Xiang Li et al. Med Phys. 2011 Jan.

Abstract

Purpose: Radiation-dose awareness and optimization in CT can greatly benefit from a dose-reporting system that provides dose and risk estimates specific to each patient and each CT examination. As the first step toward patient-specific dose and risk estimation, this article aimed to develop a method for accurately assessing radiation dose from CT examinations.

Methods: A Monte Carlo program was developed to model a CT system (LightSpeed VCT, GE Healthcare). The geometry of the system, the energy spectra of the x-ray source, the three-dimensional geometry of the bowtie filters, and the trajectories of source motions during axial and helical scans were explicitly modeled. To validate the accuracy of the program, a cylindrical phantom was built to enable dose measurements at seven different radial distances from its central axis. Simulated radial dose distributions in the cylindrical phantom were validated against ion chamber measurements for single axial scans at all combinations of tube potential and bowtie filter settings. The accuracy of the program was further validated using two anthropomorphic phantoms (a pediatric one-year-old phantom and an adult female phantom). Computer models of the two phantoms were created based on their CT data and were voxelized for input into the Monte Carlo program. Simulated dose at various organ locations was compared against measurements made with thermoluminescent dosimetry chips for both single axial and helical scans.

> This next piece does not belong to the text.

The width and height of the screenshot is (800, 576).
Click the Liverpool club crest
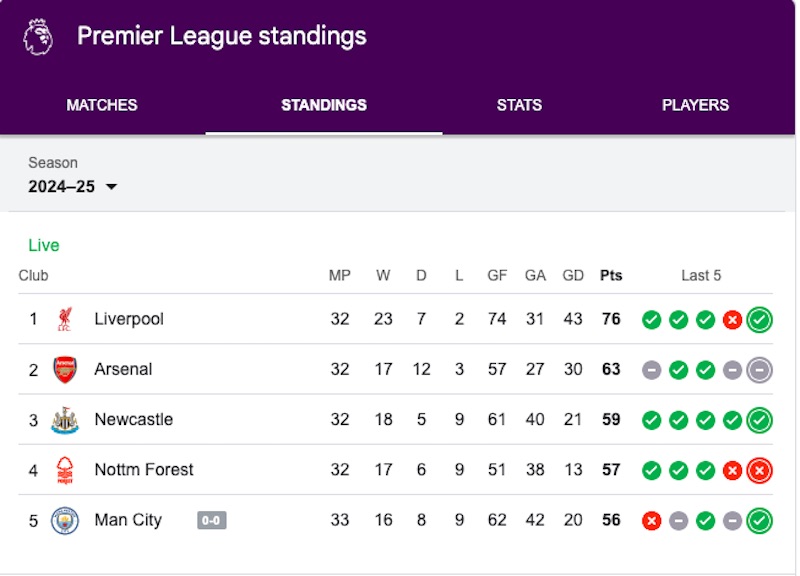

Results: For the cylindrical phantom, simulations differed from measurements by -4.8% to 2.2%. For the two anthropomorphic phantoms, the discrepancies between simulations and measurements ranged between (-8.1%, 8.1%) and (-17.2%, 13.0%) for the single axial scans and the helical scans, respectively.

Conclusions: The authors developed an accurate Monte Carlo program for assessing radiation dose from CT examinations. When combined with computer models of actual patients, the program can provide accurate dose estimates for specific patients.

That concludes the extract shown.